Outro ponto que preocupa o historiador é em relação à falta de liderança política dos palestinos. A Autoridade Palestina, que governa a Cisjordânia, pela sua associação com o sionismo, perdeu parte de sua liderança. O Hamas, por sua vez, embora permaneça como uma liderança em Gaza, não conta com o mesmo apoio e a popularidade de antes, conforme depoimentos de palestinos que vivem em Gaza. Além disso, o partido teve parte de suas lideranças políticas assassinadas por Israel. Entre eles, Ismail Haniyeh e Yahya Sinwar, comandante do Hamas e mentor do atentado que fez cerca de 1.200 mortos em outubro de 2023.

“Os palestinos têm dificuldade de se organizar politicamente, eles consideram as organizações políticas corruptas e burocráticas. Mas é preciso organizar. Não basta escrever livros e fazer palestras”, afirma.

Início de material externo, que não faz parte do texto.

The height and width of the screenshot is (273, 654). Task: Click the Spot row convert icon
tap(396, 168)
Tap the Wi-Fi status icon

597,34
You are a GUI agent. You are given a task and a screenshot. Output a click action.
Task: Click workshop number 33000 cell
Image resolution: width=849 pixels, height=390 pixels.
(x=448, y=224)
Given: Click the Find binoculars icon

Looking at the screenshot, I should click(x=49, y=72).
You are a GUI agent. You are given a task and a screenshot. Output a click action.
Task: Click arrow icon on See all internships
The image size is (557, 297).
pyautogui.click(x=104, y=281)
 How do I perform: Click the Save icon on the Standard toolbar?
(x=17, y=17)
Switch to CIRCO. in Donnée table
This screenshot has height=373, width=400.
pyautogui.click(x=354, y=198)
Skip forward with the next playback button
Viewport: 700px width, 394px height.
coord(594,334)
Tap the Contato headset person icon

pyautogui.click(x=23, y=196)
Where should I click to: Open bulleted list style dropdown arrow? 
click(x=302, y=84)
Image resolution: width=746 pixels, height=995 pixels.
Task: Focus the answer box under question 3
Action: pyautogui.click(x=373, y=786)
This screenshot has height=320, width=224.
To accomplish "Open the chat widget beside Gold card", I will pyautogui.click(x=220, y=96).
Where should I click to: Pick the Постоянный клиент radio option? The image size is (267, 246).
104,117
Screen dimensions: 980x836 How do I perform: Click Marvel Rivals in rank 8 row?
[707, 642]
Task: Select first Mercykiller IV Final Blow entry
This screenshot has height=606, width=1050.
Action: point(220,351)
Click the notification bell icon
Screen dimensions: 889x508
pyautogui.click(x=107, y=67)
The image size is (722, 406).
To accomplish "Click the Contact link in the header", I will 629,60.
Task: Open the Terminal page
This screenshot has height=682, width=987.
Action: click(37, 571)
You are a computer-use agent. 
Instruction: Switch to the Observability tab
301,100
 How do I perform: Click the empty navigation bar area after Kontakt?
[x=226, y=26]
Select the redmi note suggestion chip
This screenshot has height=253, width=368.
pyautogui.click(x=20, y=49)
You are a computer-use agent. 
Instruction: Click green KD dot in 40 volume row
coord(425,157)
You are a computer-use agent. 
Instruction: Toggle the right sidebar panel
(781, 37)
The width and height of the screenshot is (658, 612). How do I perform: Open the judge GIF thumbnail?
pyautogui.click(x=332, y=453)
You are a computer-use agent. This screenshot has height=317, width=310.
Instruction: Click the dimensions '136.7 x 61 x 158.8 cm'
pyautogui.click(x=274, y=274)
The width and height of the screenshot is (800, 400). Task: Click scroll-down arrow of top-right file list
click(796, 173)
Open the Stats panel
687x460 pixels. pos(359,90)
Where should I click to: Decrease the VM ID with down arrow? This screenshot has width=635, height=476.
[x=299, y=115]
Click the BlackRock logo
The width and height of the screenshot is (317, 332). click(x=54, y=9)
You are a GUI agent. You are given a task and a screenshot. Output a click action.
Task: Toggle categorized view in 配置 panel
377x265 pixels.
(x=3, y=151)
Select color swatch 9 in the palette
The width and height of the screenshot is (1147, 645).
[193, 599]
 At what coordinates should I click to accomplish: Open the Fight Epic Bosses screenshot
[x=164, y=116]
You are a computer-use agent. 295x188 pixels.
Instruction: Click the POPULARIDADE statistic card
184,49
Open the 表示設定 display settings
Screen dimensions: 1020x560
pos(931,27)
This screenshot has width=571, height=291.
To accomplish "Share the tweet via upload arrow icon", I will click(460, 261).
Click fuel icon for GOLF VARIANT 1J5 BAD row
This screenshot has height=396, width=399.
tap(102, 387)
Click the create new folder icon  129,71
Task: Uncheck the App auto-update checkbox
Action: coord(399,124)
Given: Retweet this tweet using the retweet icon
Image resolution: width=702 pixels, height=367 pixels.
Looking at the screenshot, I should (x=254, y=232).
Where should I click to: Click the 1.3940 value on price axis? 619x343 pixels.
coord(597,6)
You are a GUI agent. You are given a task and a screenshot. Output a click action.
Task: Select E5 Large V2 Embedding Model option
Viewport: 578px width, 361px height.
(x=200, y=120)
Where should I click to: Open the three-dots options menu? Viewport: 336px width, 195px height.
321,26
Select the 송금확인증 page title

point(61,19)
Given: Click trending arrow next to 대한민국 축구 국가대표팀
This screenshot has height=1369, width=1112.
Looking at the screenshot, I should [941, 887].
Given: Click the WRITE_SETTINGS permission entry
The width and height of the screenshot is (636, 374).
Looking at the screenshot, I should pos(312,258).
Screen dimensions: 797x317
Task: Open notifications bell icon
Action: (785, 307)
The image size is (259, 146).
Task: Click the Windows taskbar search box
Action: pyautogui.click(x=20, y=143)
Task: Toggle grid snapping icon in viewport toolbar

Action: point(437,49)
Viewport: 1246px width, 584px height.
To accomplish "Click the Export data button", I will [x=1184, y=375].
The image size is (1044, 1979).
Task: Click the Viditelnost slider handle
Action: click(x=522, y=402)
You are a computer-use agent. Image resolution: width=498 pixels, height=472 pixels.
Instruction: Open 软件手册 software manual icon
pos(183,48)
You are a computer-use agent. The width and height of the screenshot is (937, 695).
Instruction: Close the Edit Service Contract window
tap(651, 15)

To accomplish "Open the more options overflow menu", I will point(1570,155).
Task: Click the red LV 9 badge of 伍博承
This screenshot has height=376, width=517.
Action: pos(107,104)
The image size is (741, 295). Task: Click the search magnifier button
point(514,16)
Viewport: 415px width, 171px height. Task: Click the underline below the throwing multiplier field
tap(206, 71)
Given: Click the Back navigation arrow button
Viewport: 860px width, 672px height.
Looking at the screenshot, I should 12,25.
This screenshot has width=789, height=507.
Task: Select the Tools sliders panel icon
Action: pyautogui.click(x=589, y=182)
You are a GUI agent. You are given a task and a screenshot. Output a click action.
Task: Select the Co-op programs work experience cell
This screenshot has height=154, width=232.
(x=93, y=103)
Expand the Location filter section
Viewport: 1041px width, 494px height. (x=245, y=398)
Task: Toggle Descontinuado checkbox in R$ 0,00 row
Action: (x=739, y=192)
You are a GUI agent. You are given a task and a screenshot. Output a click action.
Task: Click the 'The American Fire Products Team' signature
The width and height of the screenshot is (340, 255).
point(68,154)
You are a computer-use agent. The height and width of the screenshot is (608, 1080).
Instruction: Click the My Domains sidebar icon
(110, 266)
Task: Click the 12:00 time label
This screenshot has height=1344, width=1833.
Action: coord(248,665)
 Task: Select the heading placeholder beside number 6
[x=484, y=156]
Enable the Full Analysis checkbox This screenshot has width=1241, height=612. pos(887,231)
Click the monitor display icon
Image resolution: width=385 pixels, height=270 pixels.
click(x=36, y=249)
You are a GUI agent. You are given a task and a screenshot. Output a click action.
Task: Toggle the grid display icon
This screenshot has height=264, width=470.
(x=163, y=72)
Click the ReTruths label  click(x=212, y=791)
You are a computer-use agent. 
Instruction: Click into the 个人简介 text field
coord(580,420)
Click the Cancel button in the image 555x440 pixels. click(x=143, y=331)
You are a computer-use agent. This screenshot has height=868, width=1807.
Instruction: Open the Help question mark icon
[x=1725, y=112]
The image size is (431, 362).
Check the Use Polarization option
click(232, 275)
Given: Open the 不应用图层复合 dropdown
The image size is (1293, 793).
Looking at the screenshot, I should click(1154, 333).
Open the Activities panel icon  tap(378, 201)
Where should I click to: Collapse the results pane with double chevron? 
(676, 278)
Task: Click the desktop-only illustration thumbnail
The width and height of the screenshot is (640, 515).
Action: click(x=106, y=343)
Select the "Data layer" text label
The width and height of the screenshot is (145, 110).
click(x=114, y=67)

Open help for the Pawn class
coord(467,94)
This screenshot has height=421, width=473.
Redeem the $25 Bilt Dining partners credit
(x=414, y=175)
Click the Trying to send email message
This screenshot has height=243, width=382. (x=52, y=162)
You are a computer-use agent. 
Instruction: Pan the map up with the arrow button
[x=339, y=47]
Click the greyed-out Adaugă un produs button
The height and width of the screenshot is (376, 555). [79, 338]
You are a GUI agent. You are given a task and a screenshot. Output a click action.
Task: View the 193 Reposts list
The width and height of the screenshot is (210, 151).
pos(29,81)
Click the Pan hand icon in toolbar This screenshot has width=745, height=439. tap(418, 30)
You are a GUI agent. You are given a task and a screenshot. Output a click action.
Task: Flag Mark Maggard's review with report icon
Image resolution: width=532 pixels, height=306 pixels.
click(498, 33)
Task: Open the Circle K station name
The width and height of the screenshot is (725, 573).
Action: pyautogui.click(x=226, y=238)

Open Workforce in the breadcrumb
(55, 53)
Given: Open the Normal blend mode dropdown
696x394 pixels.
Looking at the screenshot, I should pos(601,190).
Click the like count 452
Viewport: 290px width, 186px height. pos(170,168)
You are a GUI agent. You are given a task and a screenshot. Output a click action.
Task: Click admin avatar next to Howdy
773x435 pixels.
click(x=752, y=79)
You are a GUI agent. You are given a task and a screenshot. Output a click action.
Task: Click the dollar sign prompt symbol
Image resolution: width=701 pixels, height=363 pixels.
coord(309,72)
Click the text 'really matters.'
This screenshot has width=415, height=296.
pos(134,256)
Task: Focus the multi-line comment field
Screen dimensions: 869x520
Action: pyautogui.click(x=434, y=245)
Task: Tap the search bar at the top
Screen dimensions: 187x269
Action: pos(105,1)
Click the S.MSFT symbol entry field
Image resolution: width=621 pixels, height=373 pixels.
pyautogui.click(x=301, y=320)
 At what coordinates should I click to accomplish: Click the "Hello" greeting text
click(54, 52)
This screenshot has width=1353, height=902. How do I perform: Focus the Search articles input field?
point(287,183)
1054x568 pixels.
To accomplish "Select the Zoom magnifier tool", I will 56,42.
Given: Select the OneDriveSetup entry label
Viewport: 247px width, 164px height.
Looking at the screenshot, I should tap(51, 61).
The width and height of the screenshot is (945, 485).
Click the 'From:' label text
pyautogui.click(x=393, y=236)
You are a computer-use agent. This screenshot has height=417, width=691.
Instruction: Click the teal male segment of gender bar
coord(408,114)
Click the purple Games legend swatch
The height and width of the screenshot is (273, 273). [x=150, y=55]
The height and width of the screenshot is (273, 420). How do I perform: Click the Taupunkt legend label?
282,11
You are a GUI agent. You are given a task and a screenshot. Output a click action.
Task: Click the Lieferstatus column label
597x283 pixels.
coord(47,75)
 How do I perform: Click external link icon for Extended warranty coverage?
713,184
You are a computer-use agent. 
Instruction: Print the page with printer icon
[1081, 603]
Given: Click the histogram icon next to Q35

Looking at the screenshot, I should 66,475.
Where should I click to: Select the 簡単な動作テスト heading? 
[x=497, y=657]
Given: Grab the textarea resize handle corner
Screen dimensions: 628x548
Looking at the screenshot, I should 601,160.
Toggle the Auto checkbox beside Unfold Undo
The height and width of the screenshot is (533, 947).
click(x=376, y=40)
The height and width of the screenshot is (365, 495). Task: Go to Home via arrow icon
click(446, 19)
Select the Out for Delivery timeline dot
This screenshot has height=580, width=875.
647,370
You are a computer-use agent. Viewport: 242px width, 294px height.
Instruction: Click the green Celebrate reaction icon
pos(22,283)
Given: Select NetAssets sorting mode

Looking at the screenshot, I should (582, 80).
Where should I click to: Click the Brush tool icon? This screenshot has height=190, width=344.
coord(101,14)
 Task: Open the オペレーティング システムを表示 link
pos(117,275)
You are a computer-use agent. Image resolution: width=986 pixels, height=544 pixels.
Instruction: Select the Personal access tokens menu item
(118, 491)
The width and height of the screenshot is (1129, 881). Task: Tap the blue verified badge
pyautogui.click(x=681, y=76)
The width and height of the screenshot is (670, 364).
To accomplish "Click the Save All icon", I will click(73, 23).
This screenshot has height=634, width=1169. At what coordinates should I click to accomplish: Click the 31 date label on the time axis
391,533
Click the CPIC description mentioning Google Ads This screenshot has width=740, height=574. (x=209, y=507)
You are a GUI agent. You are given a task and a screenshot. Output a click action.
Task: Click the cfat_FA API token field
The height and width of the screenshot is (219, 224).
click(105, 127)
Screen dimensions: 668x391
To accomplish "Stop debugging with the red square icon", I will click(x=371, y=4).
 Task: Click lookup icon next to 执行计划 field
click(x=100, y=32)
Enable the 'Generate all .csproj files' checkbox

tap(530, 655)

Ao contrário de figuras como o escritor Amós Oz, que também já esteve na Flip e defendia uma solução de dois Estados, Pappé é partidário da criação de um Estado multiétnico, denominado Palestina, no qual convivam palestinos, árabes, judeus de diferentes origens e cristãos. Como, aliás, acontecia antes do Estado de Israel. O historiador também discorda da visão de Oz, para quem o conflito era decorrente do fanatismo de grupos palestinos e israelenses.

“O seu grupo político [de Amós Oz, ligado à esquerda israelense] participou da limpeza étnica. Os fanáticos não são a causa, mas a consequência desse conflito. Uma solução de dois Estados não é uma solução. É um mantra”, afirma o historiador, que considerou desapontador o documento final da Cúpula dos Brics, que defendeu essa mesma saída. E que Pappe foi peremptório a rotular: “Nós estamos falando de colonialismo no século XXI.”

Para si, a solução de dois Estados tampouco resolve um problema que está na origem de todos os males da região: a ideia de que um Estado étnico, depende de uma limpeza étnica, e de um genocídio, para continuar a existir e se expandir.